My name is Kaci McGuire and Safe Swim is a culmination of all my professional swimming and drowning prevention instruction over the past 17+ years. My business Safe Swim teaches babies from 2 months old to adults how to avoid drowning, enjoy the water, swim as a sport and try new aquatic activities. We also offer water safety training for schools, churches, camps and organizations and lifeguard training, and a lot of other aquatic activities.

Kaci McGuire
Kaci McGuire

What I love about Safe Swim and what is unique about our program is that our goal is to make swim instruction accessible. For generations, swimming has been an exclusive sport that not all families have had the chance to participate in.
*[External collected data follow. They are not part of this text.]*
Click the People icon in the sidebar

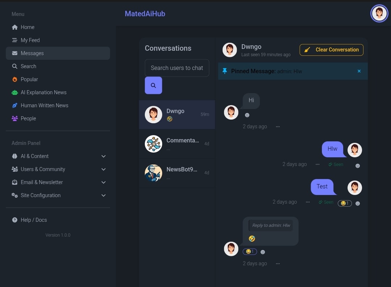pos(14,118)
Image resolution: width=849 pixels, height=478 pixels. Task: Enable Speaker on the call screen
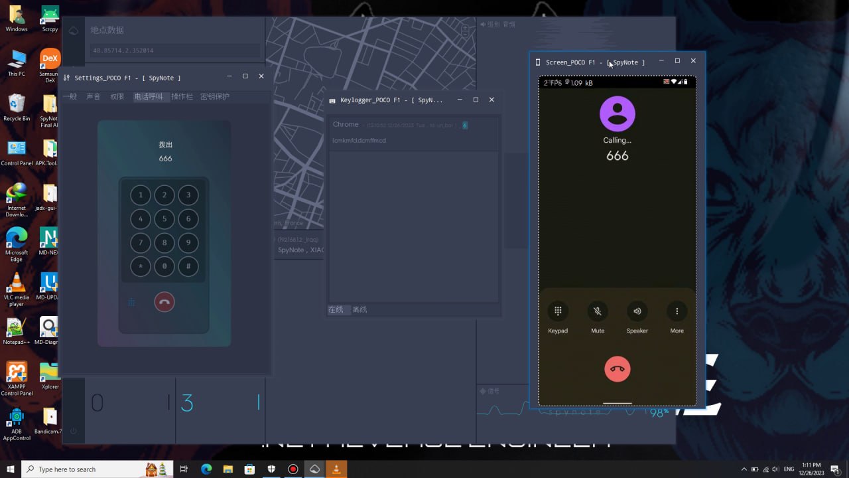637,311
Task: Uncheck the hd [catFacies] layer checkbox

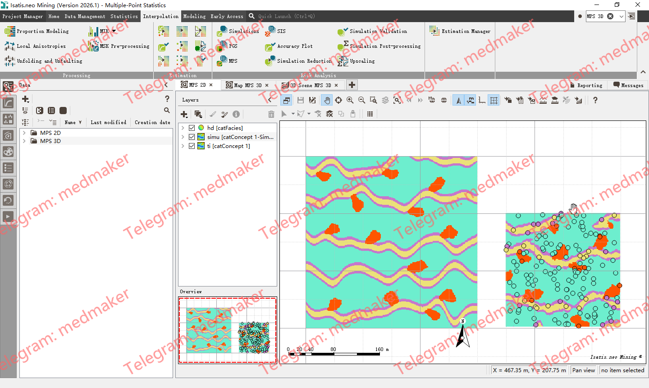Action: [x=192, y=128]
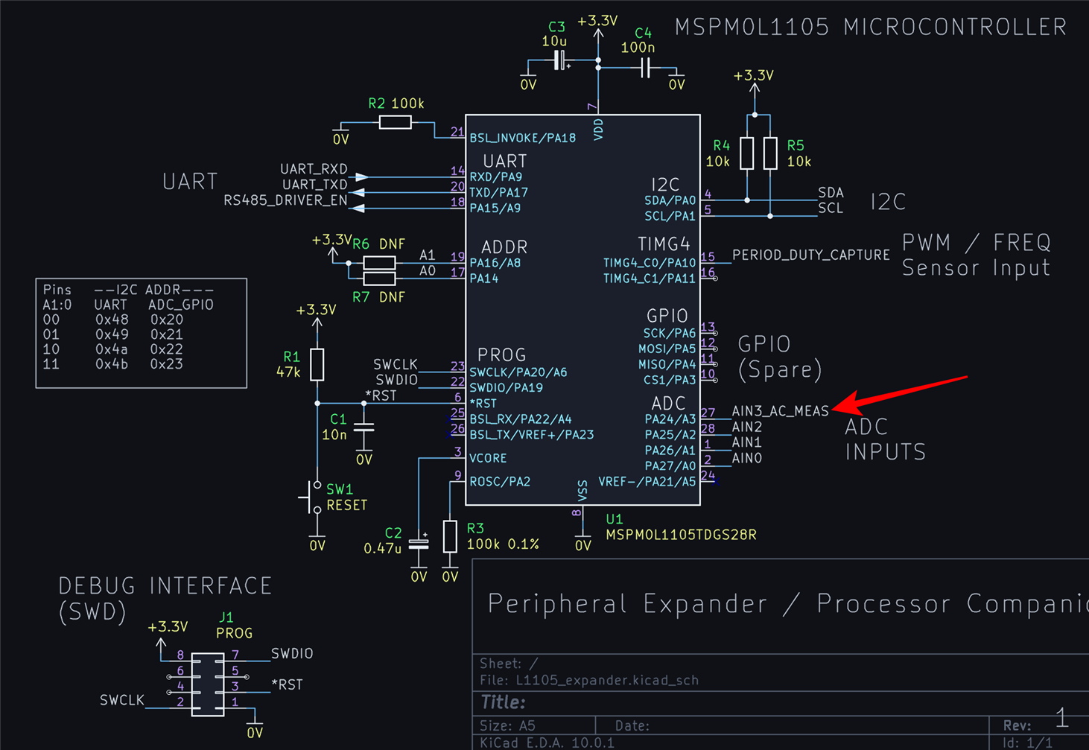The height and width of the screenshot is (750, 1089).
Task: Select capacitor C4 100n symbol
Action: tap(646, 69)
At Safe Swim inclusivity is one of our core values and our goal is to bring swim instruction to families who haven’t had access to high quality aquatic programming, including families with low incomes, families with limited English proficiency, families with multiple generations who can’t swim, swimmers with exceptionalities, babies, teens and adults. I love hearing people sigh with relief when they find that they can afford to enroll all 4 of their kids, or someone traveling from across the river because we can serve them in their preferred language, or that they finally found a space that will work with their child with special needs, or an adult that has been putting off lessons for decades feels comfortable joining us. What’s got me really excited right now is our new lifeguarding program which will be a school to pool pipeline, where we take on youth who can’t swim and teach them not only how to swim but the skills they need to be lifeguards. We hope to help reopen NORD pools by creating and training more lifeguards from our communities. If you need year round swim lessons for any age, know someone who wants to be a lifeguard, or are interested in any other aquatic activities, reach out to us. We swim all year long from infant to adult, speak Spanish and Portuguese, and you can call, text, whatsapp, Facebook message or DM us on Instagram. You can call, text or contact us on the phone or Whatsapp at (504) 645-0749, email us at info@safeswimkids.com, message us on Facebook or DM us on Instagram.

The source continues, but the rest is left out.